Even with Vietnam’s fertile South, an accident of nature has always given Cambodia an advantage. The Tonle Sap lake sits at the center of the nation, and a river flowing from it merges with the Mekong River, just north of Phnom Penh. Each spring, when the Mekong swells, its current is so strong that it forces the Tonle Sap River to reverse course, carrying tons of rich and fertile mud, as well as millions of young fish, back up to the lake. When the lake floods, it deposits new, rich soil on thousands upon thousands of acres around its perimeter. The fish provide meals for millions of people through the year. Cambodian civilization was born on the shores of the Tonle Sap. The wonder and reliability of this natural phenomenon still encourage many Cambodians to “live by nature.” Even now, many Cambodians say they have no need for society’s modern inducements.

Notes: Brinkley's book does a good job of assembling evidence of thoroughgoing corruption throughout Cambodian society, based on his own personal interviews and on reading what government officials and fellow journalists have written. This is how most journalists seem to work. They don't appear to read much history, and thus have little frame of reference for anything that happened before their lifetimes. (They don't even check Wikipedia!) The introductory passage quoted above contains the worst examples of garbled history that I have encountered so far in this book.

1. The Khmer Rouge specifically targeted and killed most of their urban, educated, and entrepreneurial population, forcing everyone into autarchic, agrarian, rural communes, committing excesses even by the standards of Mao's Cultural Revolution. North Vietnam, by comparison, may have imprisoned, killed, or driven into exile large numbers of urban, educated, entrepreneurial southerners, but they had from early on adopted Russian-style industrial models of building socialism, which depended on cadres of educated technicians. Furthermore, within its first decade of economic chaos and stagnation after absorbing the south (1975-1986), Vietnam began reforming its Stalinist centrally planned economy and moving toward a Deng Xiaoping-style socialist-oriented market economy (called Doi Moi). These reform efforts began in the south, which had had a free-wheeling colonial- and military-oriented market economy until 1975. In Vietnam: Rising Dragon (Yale, 2010), Bill Hayton argues that unified Vietnam owes its economic dynamism primarily to the former South Vietnam.
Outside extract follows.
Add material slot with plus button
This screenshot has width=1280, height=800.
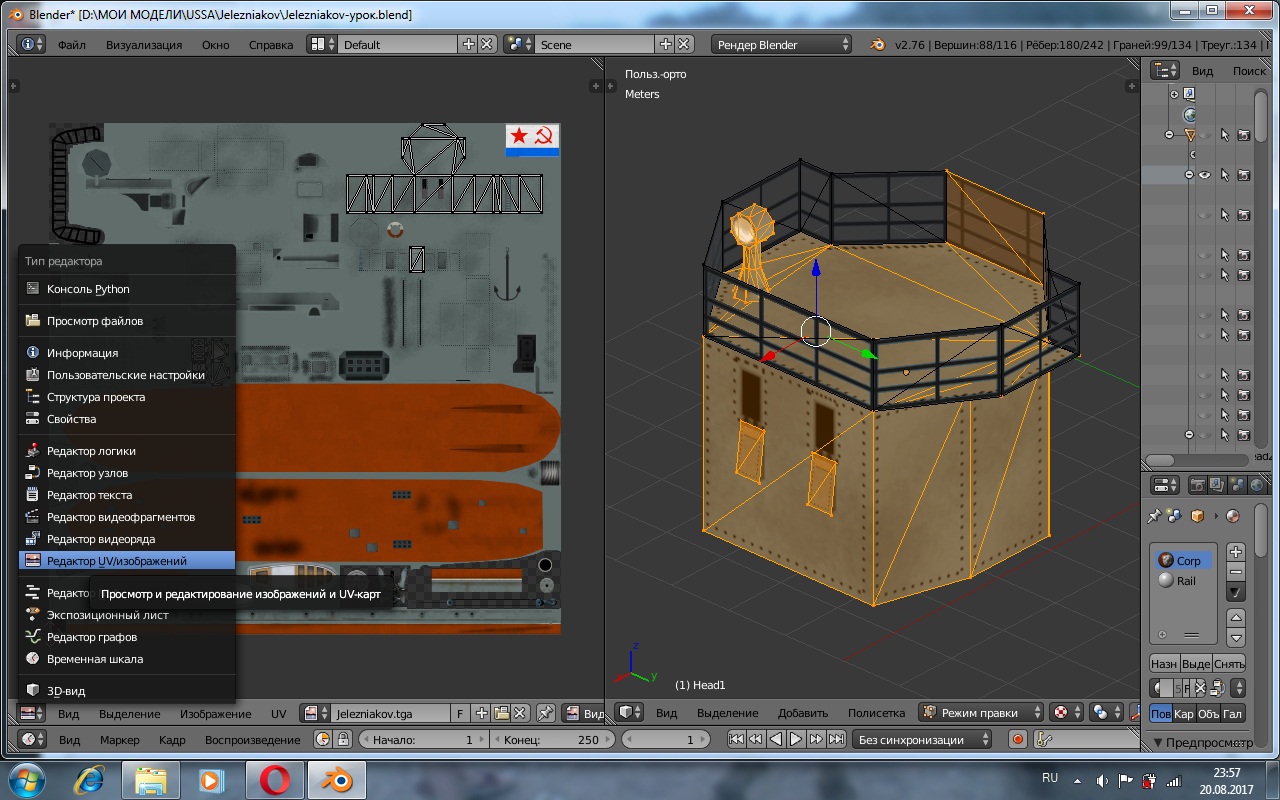pyautogui.click(x=1236, y=552)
2. The Cambodian (Khmer) and Vietnamese languages are both classified as Austro-Asiatic (also known as Mon-Khmer), thought to be indigenous to mainland Southeast Asia (roughly centered on the Mekong River Valley), with scattered outposts in northeastern India. "Cambodians" never migrated from India, nor were Vietnamese the ancestors of the Chinese. All of Southeast Asia was heavily influenced by South Asian culture for many, many centuries, but only northern Vietnam was ever conquered and ruled by China for a thousand years (111 BC to AD 938). Like Korea and Japan, Vietnam long ago adopted Chinese as its language of scholarship and all three languages retain thousands of words borrowed from Chinese. All three countries belong to the Confucian-influenced East Asian cultural sphere.
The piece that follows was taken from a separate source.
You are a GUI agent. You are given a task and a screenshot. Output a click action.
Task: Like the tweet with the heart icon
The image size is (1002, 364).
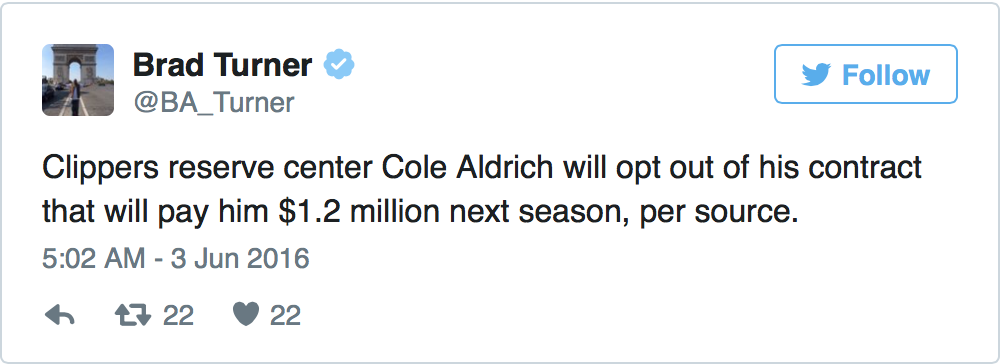point(246,315)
3. Cham peoples occupied most of the central coast of present-day Vietnam for at least a thousand years before they were finally conquered by the Vietnamese between 1471 and 1832. They were maritime peoples who spoke Malayo-Polynesian languages and had wide trading ties across the Malay world and beyond. During the 12th century, the Kingdom of Champa sacked Angkor Wat, but it was gradually diminished and its people dispersed by constant warfare with Khmer and Vietnamese kingdoms. Like most of the Malay world, the Cham absorbed much Hindu religion and culture during early times, and much Islamic religion and culture in later centuries.